Global lenders unite as Middle East crisis pressures mount
Multilateral development banks (MDBs) are stepping up coordination to cushion economies from the spillover effects of the Middle East conflict, citing rising energy costs, supply chain disruptions, and tighter financial conditions as immediate risks to growth and stability.
In an April 17 joint statement issued on the sidelines of the spring meetings of the World Bank Group (WBG) and the International Monetary Fund (IMF) in Washington, DC, the MDB heads group said closer cooperation is needed to safeguard development gains and support vulnerable economies.
“MDBs are working more closely than ever to support our members and clients through a complex and evolving global environment. By combining our financial strength, knowledge, and partnerships, we are helping countries manage immediate pressures while building resilience for the future,” said Masato Kanda, president of the Manila-based Asian Development Bank (ADB) and current chair of the MDB heads group.
The group said current global developments are already feeding through to higher energy prices and disrupted supply chains, prompting MDBs to stand ready with “timely and effective support” to help countries manage risks, maintain macroeconomic stability, and protect vulnerable populations.
MDB leaders reaffirmed their commitment to scaling up collaboration, with a focus on mobilizing private capital, generating employment, and financing infrastructure to support long-term growth. They agreed to form a working group to expand financing capacity, including through originate-to-distribute or share approaches aimed at creating bankable projects and attracting private investment.
They also highlighted efforts to improve credit risk transparency in emerging markets through the Global Emerging Markets (GEMs) consortium, expand local currency financing to mitigate exchange rate risks, and promote the disciplined use of blended finance. MDBs are also working toward a common framework to measure job creation impacts from their operations.
In parallel, the institutions are strengthening cooperation in sectors seen as critical to resilience and growth, including supply chains for critical minerals, which they said are essential for energy security, digital transformation, and industrial development. The group also launched “Water Forward,” a global initiative aimed at scaling up investment in water systems to support food security, jobs, and climate resilience.
MDBs further agreed to deepen joint work in emerging areas such as artificial intelligence, while enhancing operational efficiency across institutions. This includes adopting a common “Value for Money” procurement framework to improve the quality and sustainability of projects, alongside expanding mutual reliance mechanisms to streamline co-financing arrangements.

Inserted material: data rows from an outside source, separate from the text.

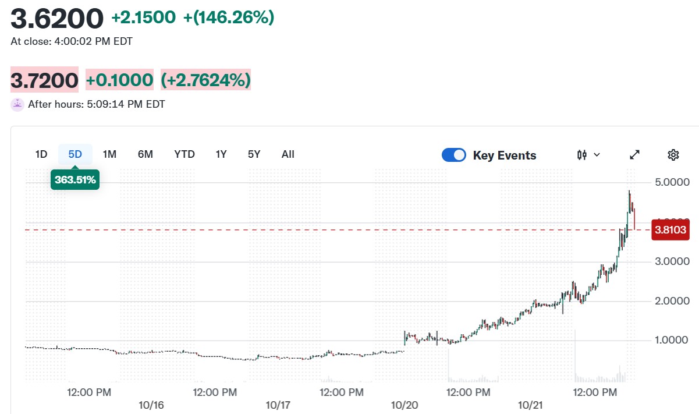This screenshot has height=414, width=699.
Task: Click the after hours price 3.7200
Action: [x=44, y=80]
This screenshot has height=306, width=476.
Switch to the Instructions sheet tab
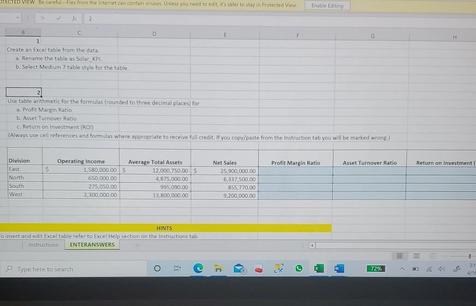(x=43, y=245)
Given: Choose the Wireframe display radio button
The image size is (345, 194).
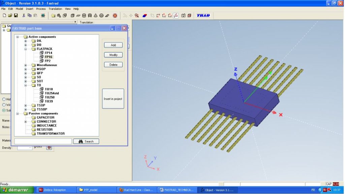Looking at the screenshot, I should (x=4, y=105).
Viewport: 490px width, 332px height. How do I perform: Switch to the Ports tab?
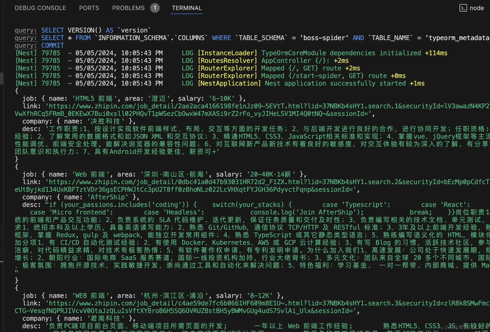(x=89, y=8)
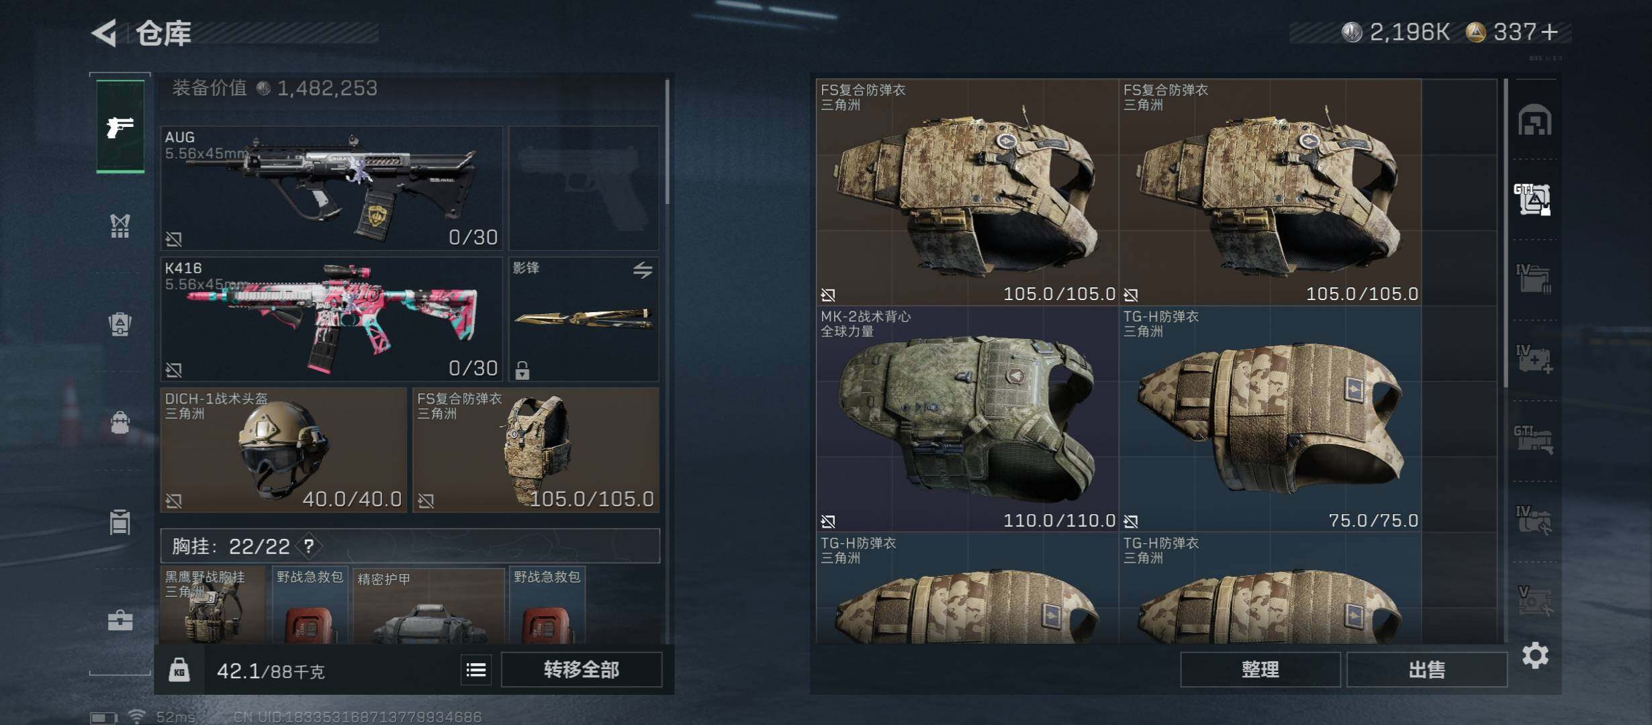Select the equipped AUG rifle slot

(332, 188)
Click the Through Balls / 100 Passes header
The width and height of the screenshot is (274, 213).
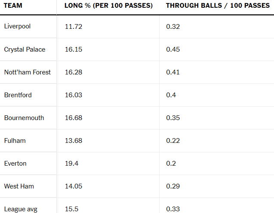218,6
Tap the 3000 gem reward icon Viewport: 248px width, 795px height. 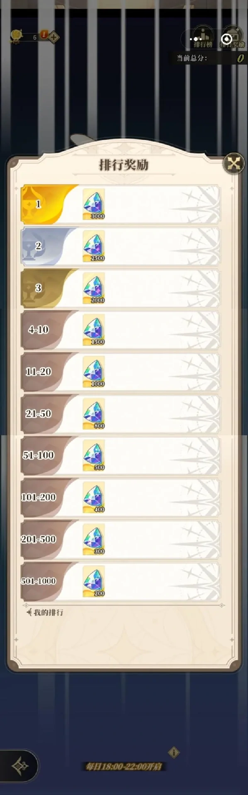click(x=94, y=204)
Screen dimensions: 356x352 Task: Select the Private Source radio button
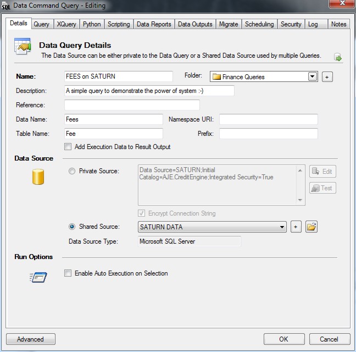coord(72,171)
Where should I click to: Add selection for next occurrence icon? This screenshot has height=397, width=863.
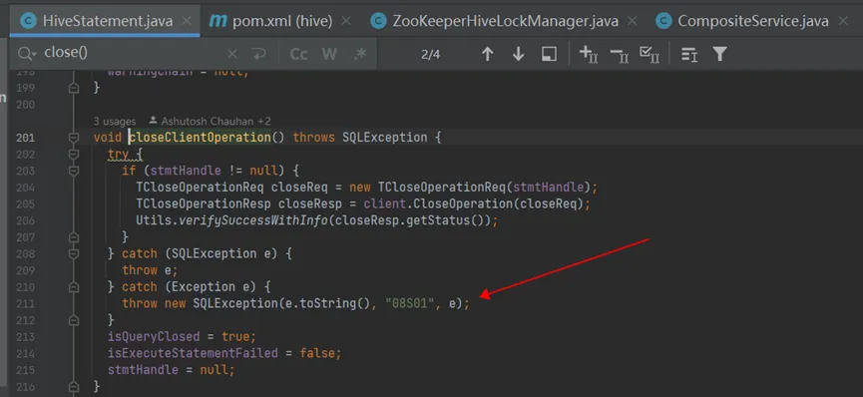click(589, 54)
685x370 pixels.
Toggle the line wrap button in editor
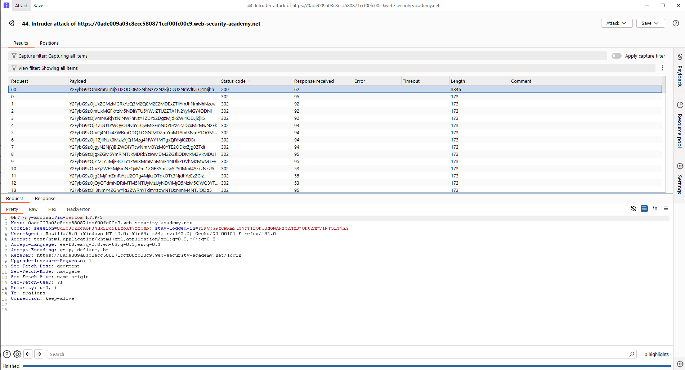[x=644, y=209]
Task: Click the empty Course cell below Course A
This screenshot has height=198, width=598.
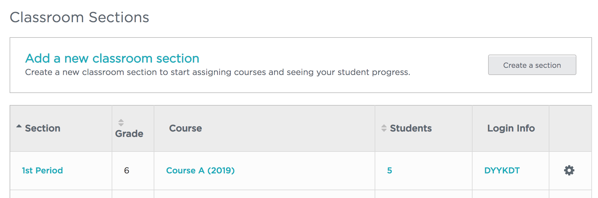Action: click(264, 194)
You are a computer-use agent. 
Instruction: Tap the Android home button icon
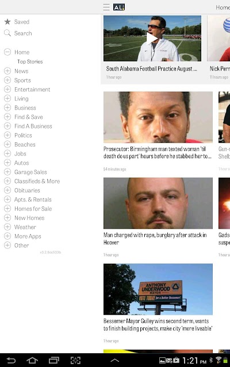[32, 360]
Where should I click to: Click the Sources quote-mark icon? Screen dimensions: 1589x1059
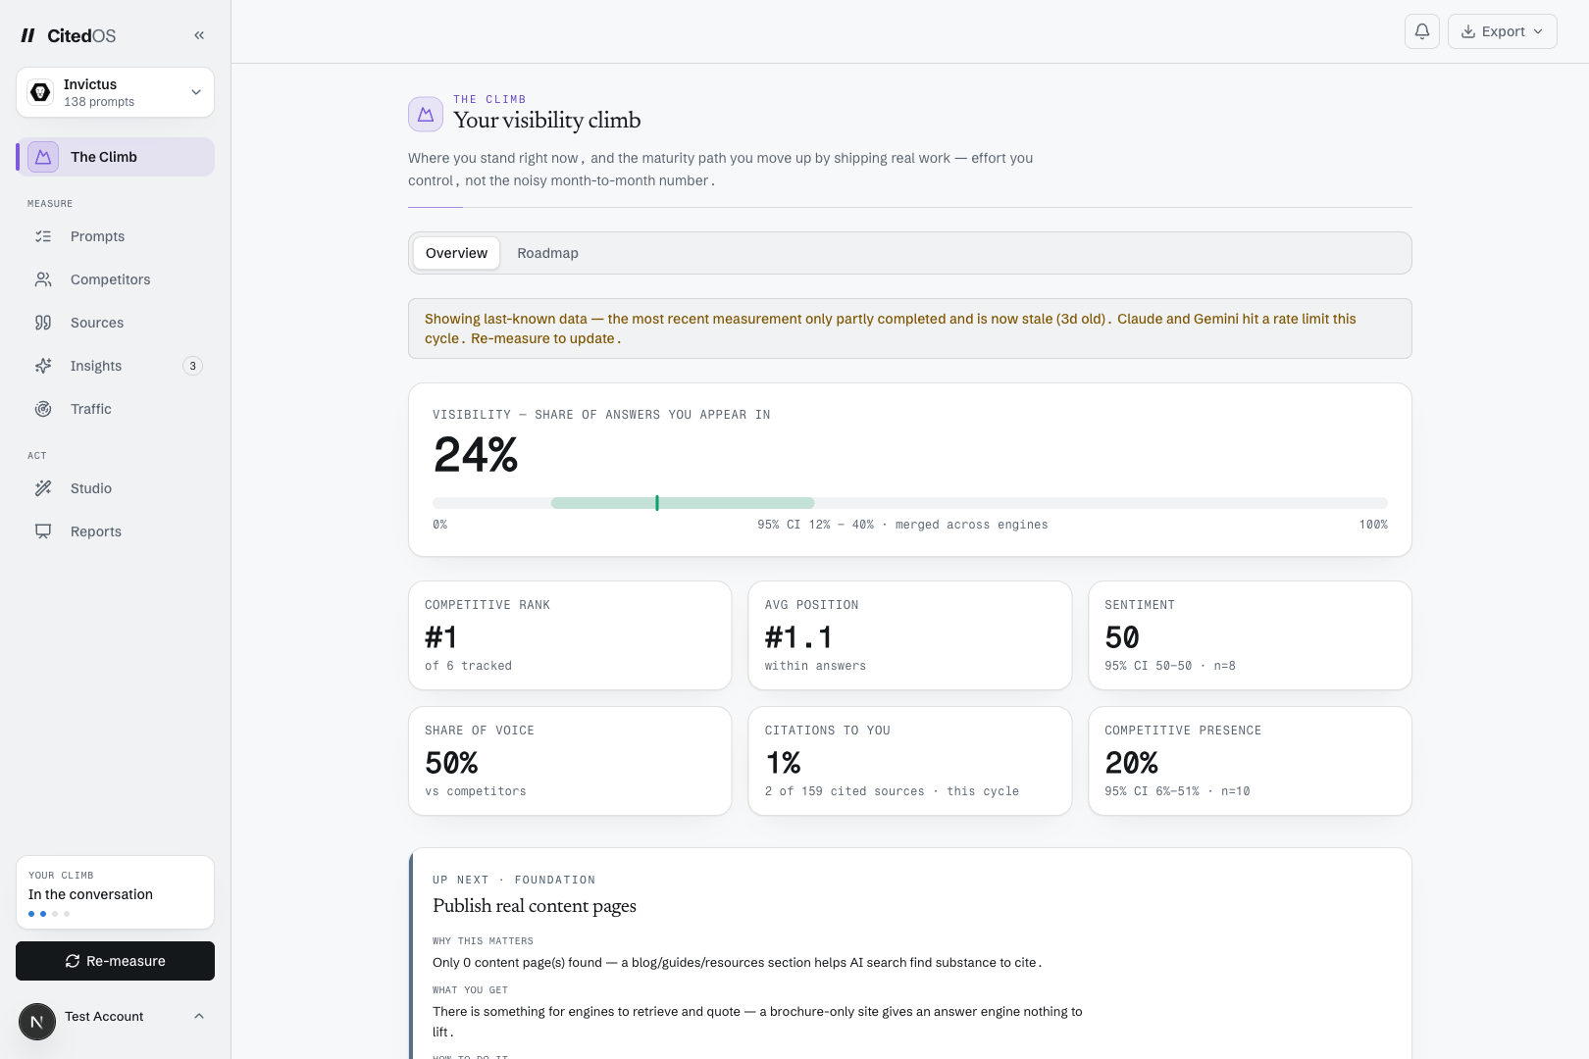point(43,323)
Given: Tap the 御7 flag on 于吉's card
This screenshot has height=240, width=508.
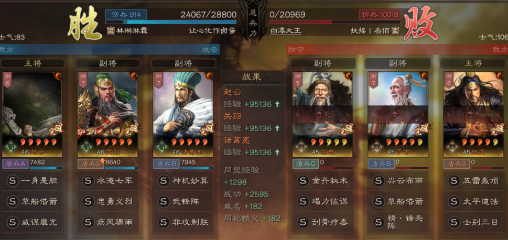Looking at the screenshot, I should pos(373,80).
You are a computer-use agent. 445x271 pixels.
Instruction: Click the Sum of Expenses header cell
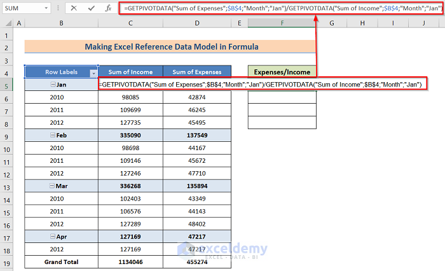point(196,72)
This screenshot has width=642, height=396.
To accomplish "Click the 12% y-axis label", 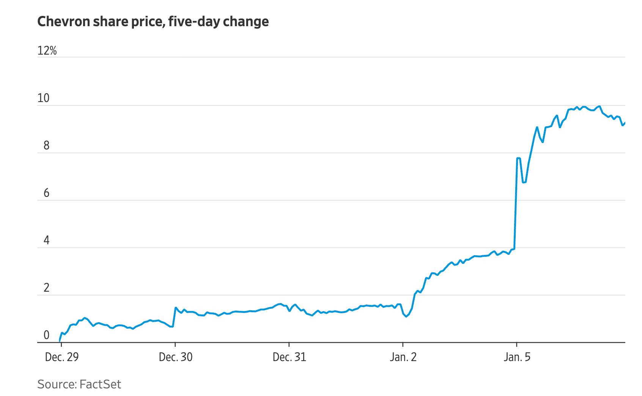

The MDB heads group includes the African Development Bank Group (AfDB), the ADB, the Beijing-based Asian Infrastructure Investment Bank (AIIB), the Council of Europe Development Bank (CEB), the European Bank for Reconstruction and Development (EBRD), the European Investment Bank (EIB), the Inter-American Development Bank (IDB) Group, the Islamic Development Bank (IsDB), the New Development Bank (NDB), and the WBG, with the IMF participating in the discussions.